In the absence of a hospital funded home birth service, and if Sophie is sufficiently resourced, she might like to seek the assistance of a privately practising midwife, who at short notice could attend her at home.  At this late stage in her pregnancy, this could be difficult to organise due the lack of private midwives, as they are usually booked out for many months in advance.  This option also requires considerable up front payment compared with birthing at a public hospital, which is free.  

 

If a private midwife is available, Sophie could seek the support of her local MP who might be willing to pay for the midwife’s services, demonstrating their commitment to the needs of their community.  While this is an unusual step, it has worked before.

Conclusion

These steps can be taken by any pregnant woman who is seeking the care that she wants for her and her baby.  It is easy for the hospital system to prioritise its policies and procedures over women’s rights, especially more junior staff who might feel worried about repercussions from other staff if they see her supporting a woman who’s not going along with hospital policy.

 

This work environment can mean staff can lose sight of the fact that no one else is literally putting their current and future health prospects on the line than the baby’s mother.  No one else is more concerned about the baby’s safe arrival than her.  

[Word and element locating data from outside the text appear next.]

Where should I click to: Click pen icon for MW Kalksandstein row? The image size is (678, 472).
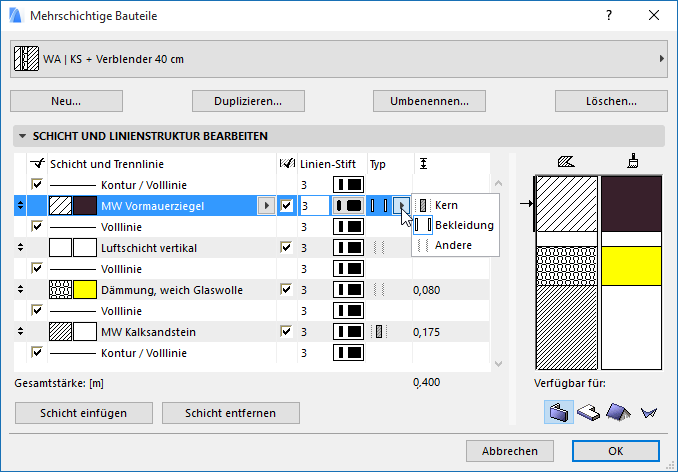(348, 331)
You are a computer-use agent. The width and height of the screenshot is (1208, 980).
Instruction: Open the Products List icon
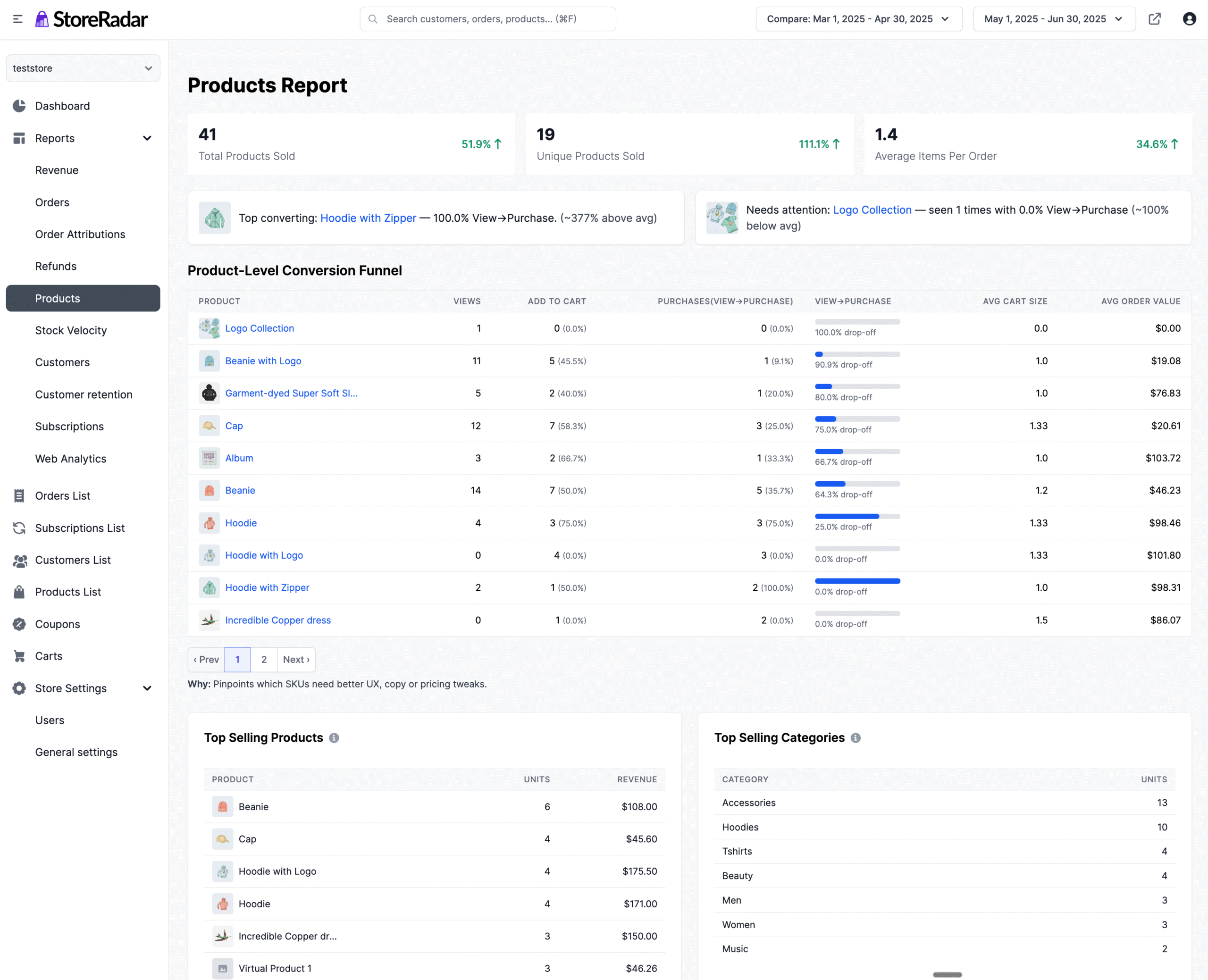[x=19, y=592]

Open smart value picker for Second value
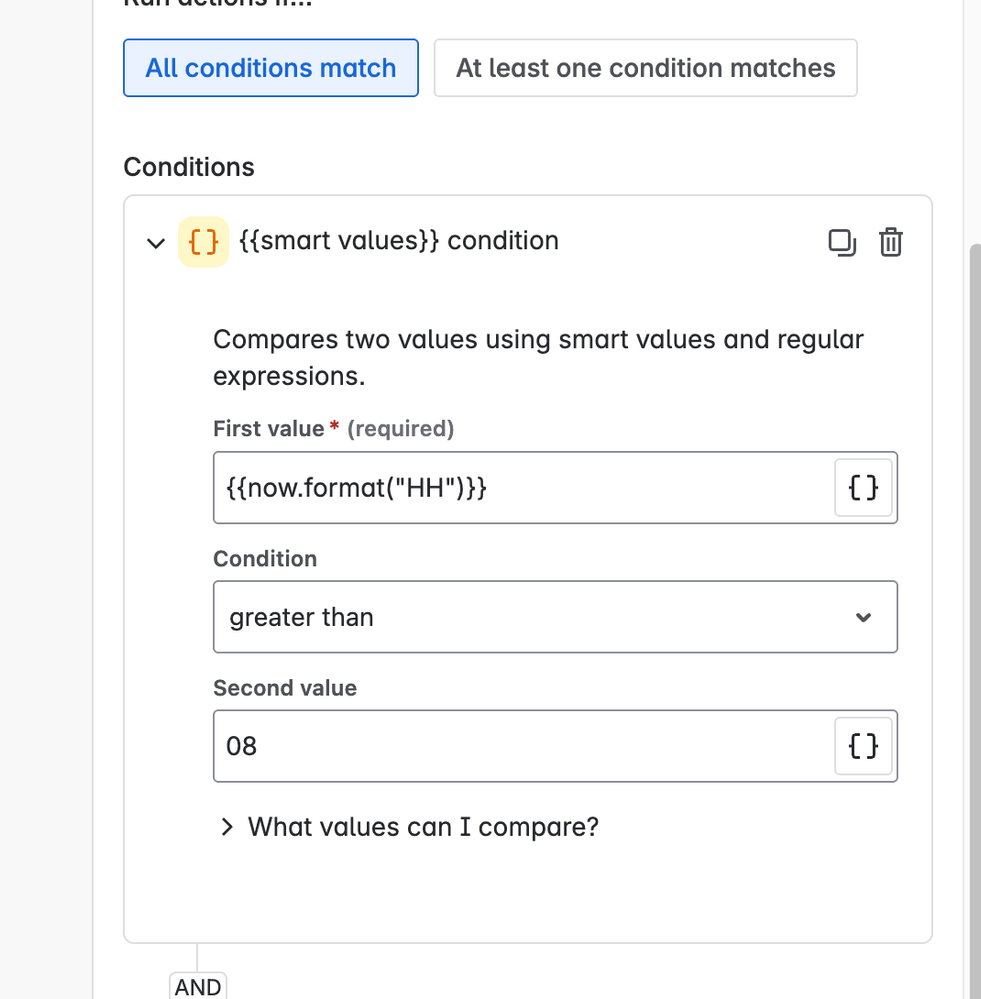coord(863,746)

And, as decades of safety and quality in healthcare research shows, the best and safest outcomes are achieved when women are given evidence based information and supported to make their own best decisions, even if the clinician disagrees. Women and babies (indeed, anyone in the health system) are more likely to be harmed if they simply do what their clinician tells them to do.  This is why we have the Australian Charter of Healthcare Rights, 5 Questions to Ask your Doctor and Standard 2: Partnering with Consumers.